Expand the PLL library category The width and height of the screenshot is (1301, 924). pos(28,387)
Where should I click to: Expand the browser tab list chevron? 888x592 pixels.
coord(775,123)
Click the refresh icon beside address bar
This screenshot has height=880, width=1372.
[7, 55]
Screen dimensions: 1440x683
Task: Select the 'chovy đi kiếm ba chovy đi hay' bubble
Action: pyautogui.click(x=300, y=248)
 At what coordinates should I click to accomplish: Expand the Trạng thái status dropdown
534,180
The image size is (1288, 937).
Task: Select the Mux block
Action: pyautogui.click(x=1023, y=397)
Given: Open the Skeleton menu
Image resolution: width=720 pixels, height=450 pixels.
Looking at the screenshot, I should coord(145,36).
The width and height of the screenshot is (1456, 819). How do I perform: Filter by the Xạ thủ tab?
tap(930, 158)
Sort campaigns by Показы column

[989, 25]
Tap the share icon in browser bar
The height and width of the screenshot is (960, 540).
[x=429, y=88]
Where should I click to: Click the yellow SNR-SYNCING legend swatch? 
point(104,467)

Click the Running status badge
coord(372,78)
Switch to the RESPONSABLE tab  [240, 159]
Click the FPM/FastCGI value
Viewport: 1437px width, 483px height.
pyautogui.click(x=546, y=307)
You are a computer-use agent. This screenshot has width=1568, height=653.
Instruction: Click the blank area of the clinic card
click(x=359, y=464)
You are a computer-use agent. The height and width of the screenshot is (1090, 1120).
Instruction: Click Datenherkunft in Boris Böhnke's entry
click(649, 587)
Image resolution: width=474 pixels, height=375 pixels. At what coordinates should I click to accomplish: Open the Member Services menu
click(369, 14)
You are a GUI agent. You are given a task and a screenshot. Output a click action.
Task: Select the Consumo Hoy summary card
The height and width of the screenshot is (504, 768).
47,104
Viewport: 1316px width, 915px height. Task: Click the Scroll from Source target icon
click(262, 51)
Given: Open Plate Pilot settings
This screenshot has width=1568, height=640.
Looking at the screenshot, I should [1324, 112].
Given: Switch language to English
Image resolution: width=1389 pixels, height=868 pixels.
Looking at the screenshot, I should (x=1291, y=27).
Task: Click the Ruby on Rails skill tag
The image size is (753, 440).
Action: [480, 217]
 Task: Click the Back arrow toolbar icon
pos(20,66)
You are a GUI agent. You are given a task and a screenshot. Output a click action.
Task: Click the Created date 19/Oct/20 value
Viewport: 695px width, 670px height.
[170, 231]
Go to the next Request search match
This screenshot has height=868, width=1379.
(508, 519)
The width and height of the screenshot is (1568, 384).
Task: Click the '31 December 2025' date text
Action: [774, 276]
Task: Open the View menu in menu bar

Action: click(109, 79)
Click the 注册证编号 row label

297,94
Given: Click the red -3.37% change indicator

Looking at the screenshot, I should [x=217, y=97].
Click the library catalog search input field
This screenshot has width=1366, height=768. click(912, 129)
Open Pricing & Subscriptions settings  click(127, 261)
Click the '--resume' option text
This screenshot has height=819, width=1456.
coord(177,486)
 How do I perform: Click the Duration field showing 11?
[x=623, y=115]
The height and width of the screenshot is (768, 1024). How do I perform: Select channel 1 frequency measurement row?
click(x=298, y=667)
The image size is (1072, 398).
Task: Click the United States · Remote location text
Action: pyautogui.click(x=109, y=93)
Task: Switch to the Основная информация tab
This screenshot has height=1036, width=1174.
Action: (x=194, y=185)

---------------

**THE TASK**
Reproduce everything above from the line containing "Click the FPM/FastCGI value" down to the line containing "click(x=359, y=464)", requests included. Shift each click coordinate in the answers by subtracting 32.

**OUTPUT OF THE EXERCISE**
Click the FPM/FastCGI value
Viewport: 1437px width, 483px height.
pyautogui.click(x=514, y=275)
You are a computer-use agent. This screenshot has width=1568, height=653.
Instruction: Click the blank area of the clinic card
click(x=327, y=432)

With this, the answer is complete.